XWiki Platform HQL Injection Vulnerability in REST Search API

A vulnerability allowing HQL injection has been identified in the XWiki Platform REST search API. This issue affects versions 4.3-milestone-1 prior to 16.10.9, 17.4.2, and 17.5.0. The vulnerability arises in the 'orderField' parameter, where injected values can manipulate the query by being added twice—once in the select field list and once in the order clause. Exploitation is complex, requiring the injected query to remain valid while bypassing certain syntax checks. The vulnerability has been patched in versions 17.5.0, 17.4.2, and 16.10.9.

Impact

Exploitation of this vulnerability allows for HQL injection, where an attacker can manipulate the query execution on the server.
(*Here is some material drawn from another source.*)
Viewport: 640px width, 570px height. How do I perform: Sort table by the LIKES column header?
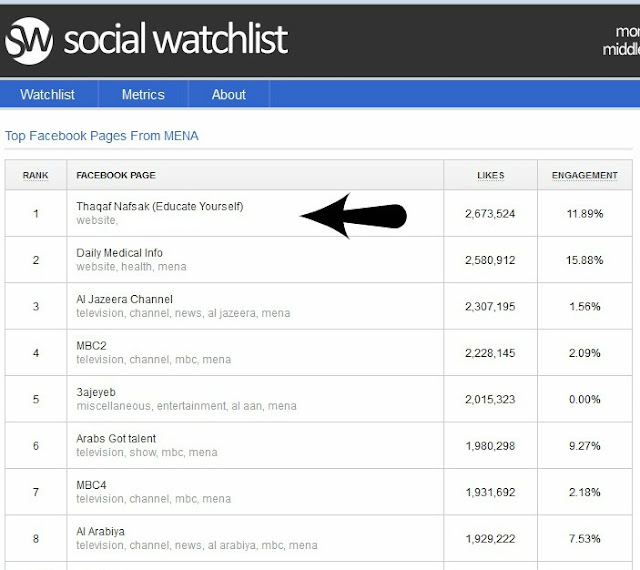491,175
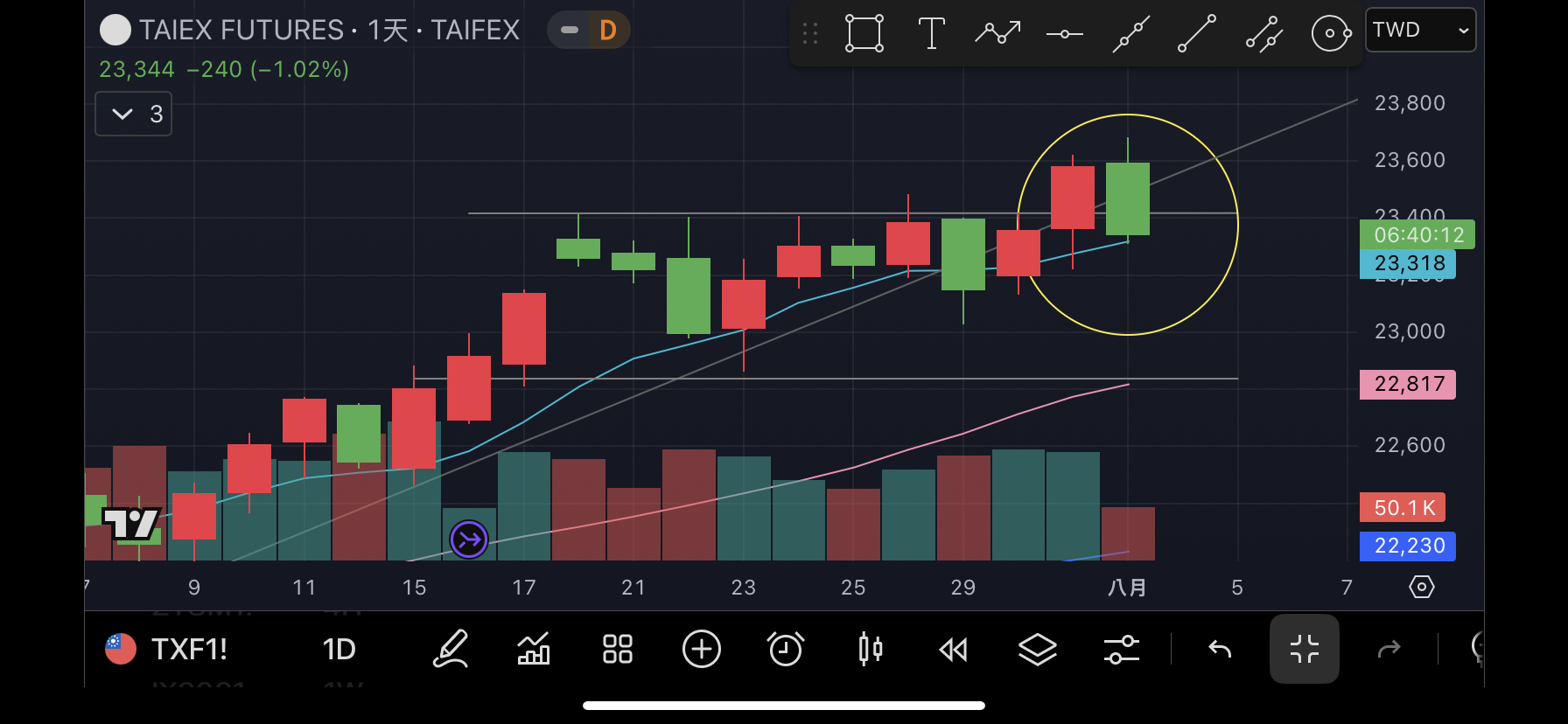Open chart settings sliders menu
Viewport: 1568px width, 724px height.
tap(1121, 650)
This could potentially lead to unauthorized data access or modification, depending on the nature of the injected HQL.

Reproduction

To reproduce this vulnerability, send a request to the XWiki REST search endpoint with a crafted 'orderField' parameter that includes malicious HQL payloads. The injected HQL should be designed to exploit the query parsing and execution, such as by adding conditions that manipulate the query logic or by injecting functions that could be used for data exfiltration or modification.

Remediation

Users can upgrade to XWiki Platform versions 17.5.0, 17.4.2, or 16.10.9 to address this vulnerability.